EXERCISE: Give the records from the line that contains "Task: Open the Scripts menu" through the line that contains "point(169,690)" as a Markdown table with the columns Row and Line, numbering each row and leaving out blank lines. Omit the pictures.

GIVEN RECORDS:
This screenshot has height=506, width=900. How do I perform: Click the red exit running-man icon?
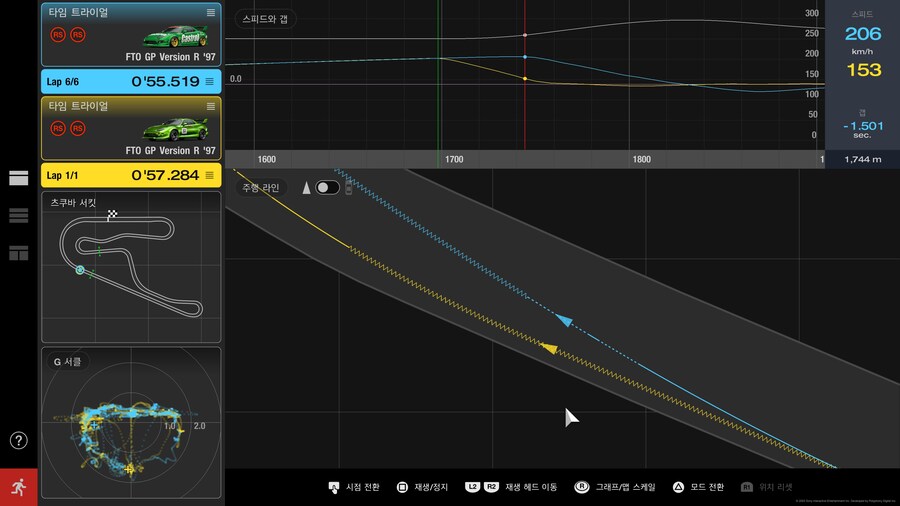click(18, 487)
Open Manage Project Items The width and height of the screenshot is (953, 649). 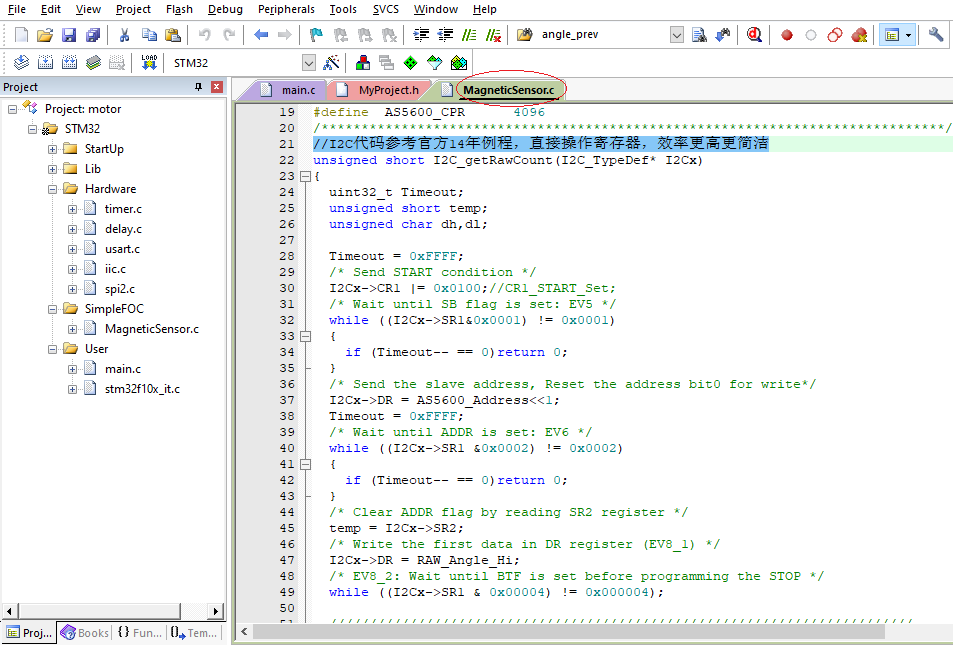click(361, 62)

---

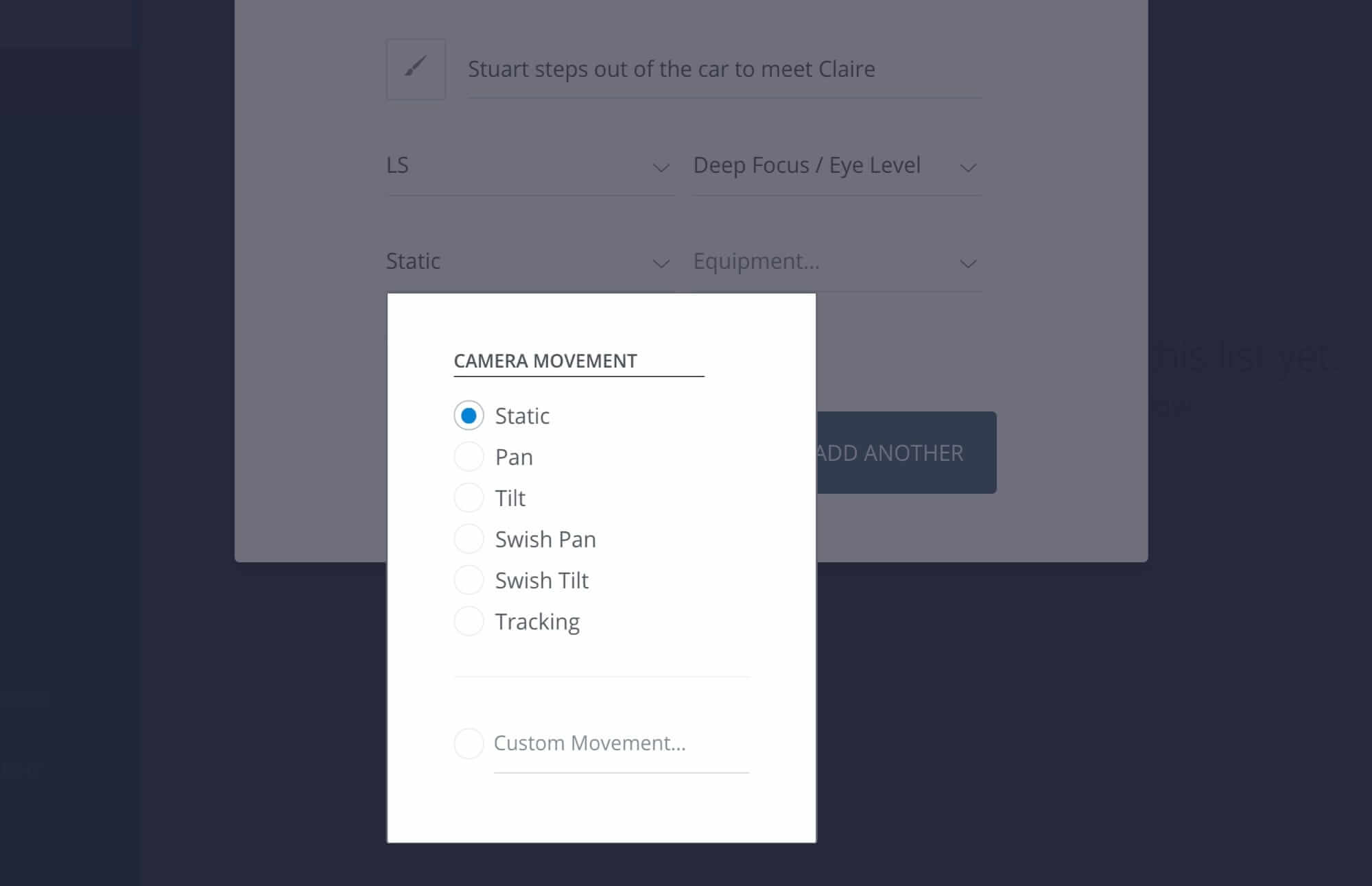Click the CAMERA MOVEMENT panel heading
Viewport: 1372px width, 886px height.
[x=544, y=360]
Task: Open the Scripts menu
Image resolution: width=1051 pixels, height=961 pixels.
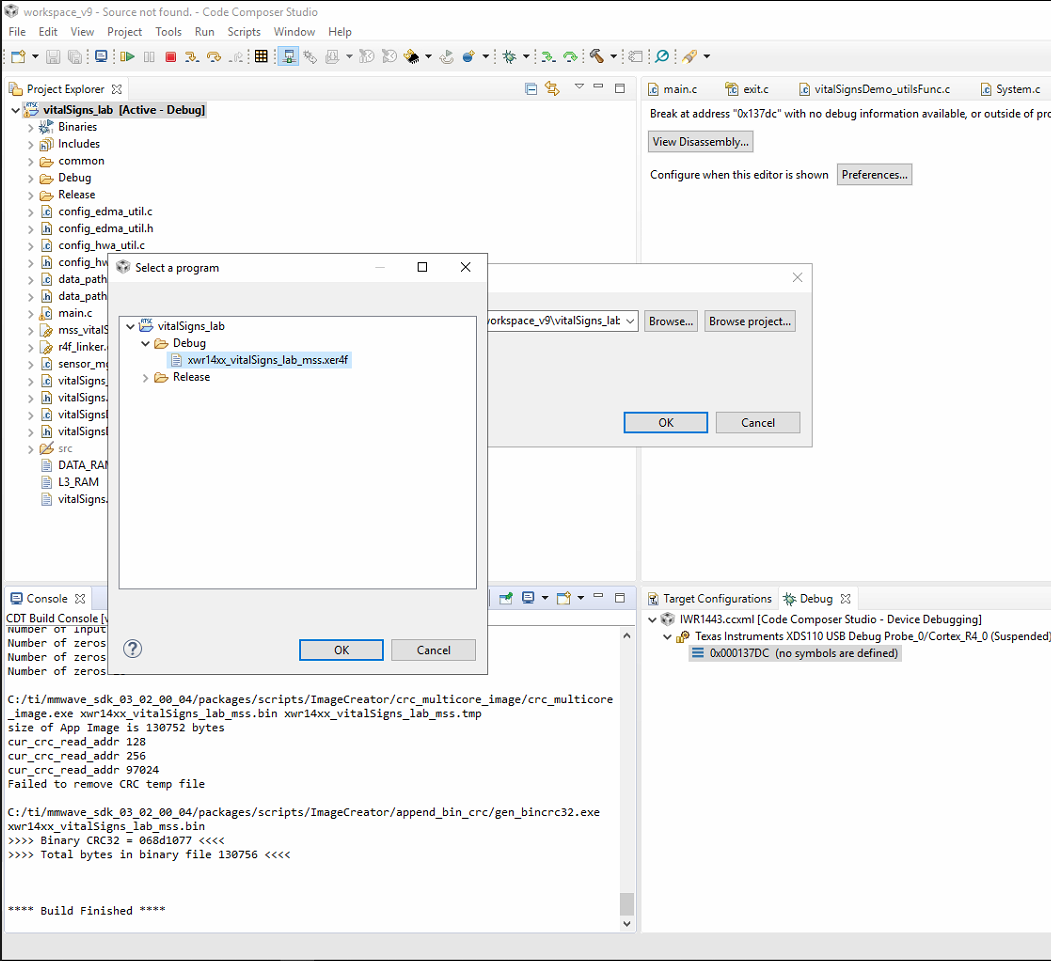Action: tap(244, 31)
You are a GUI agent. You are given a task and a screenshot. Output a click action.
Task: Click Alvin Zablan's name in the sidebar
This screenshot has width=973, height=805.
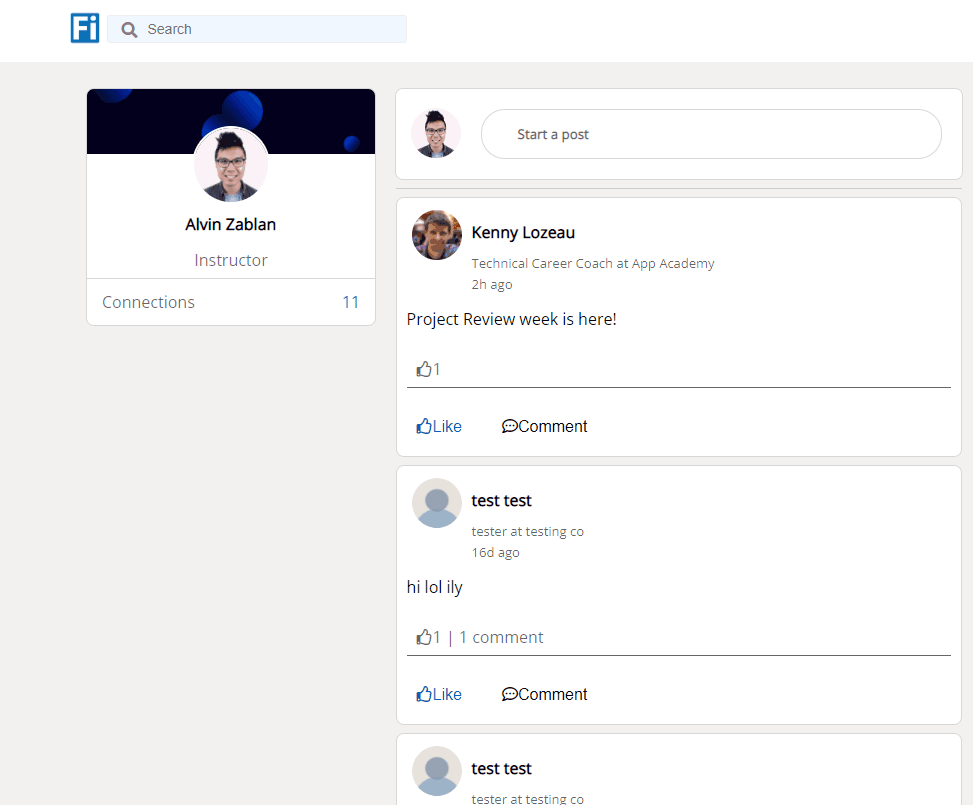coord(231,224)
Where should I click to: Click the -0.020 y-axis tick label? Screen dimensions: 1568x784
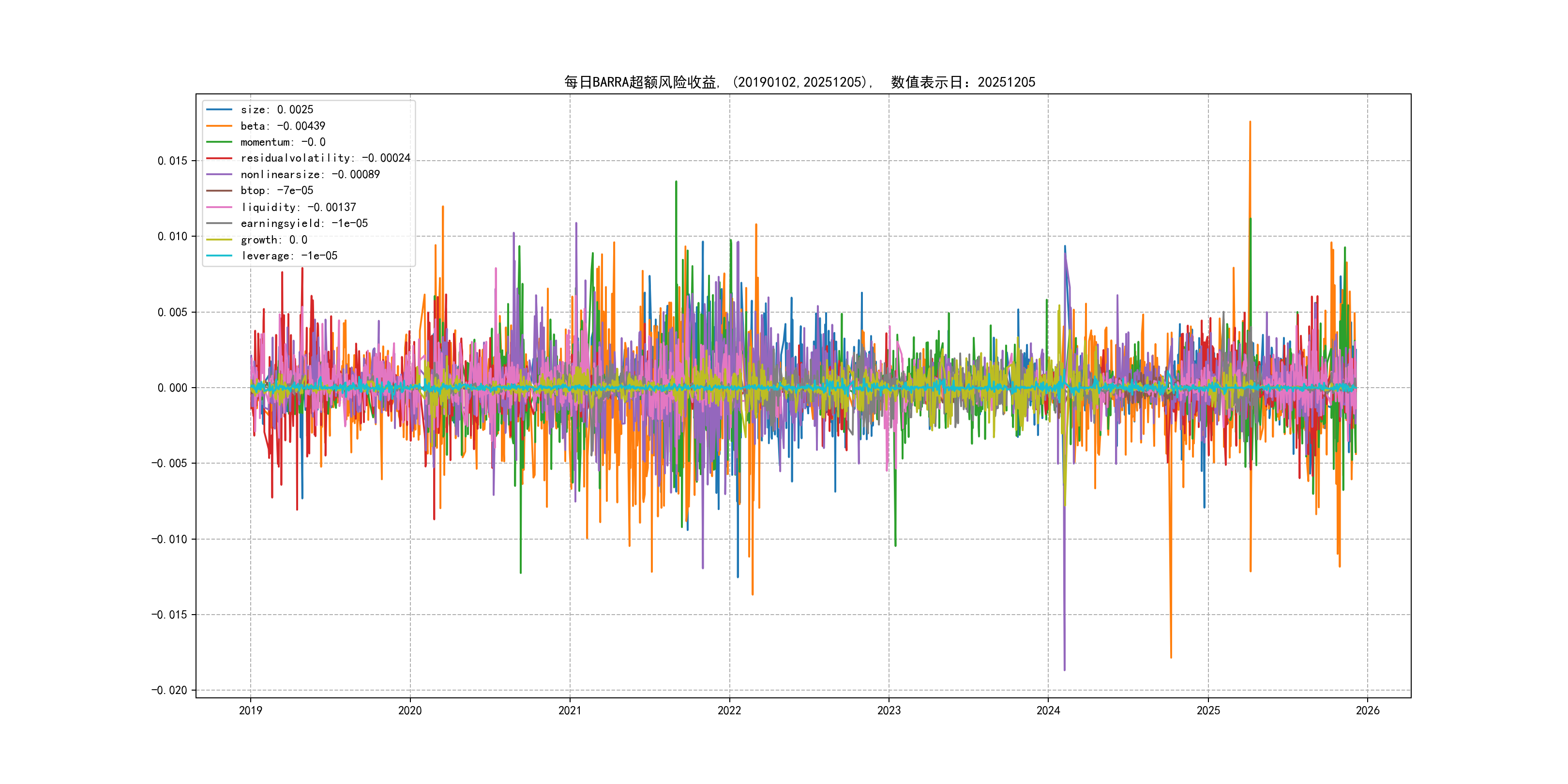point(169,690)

RESULT OF THIS EXERCISE:
| Row | Line |
|---|---|
| 1 | Task: Open the Scripts menu |
| 2 | Image resolution: width=1051 pixels, height=961 pixels. |
| 3 | Action: tap(244, 31) |
| 4 | You are a GUI agent. You are given a task and a screenshot. Output a click action. |
| 5 | Task: Click Alvin Zablan's name in the sidebar |
| 6 | This screenshot has width=973, height=805. |
| 7 | coord(231,224) |
| 8 | Where should I click to: Click the -0.020 y-axis tick label? Screen dimensions: 1568x784 |
| 9 | point(169,690) |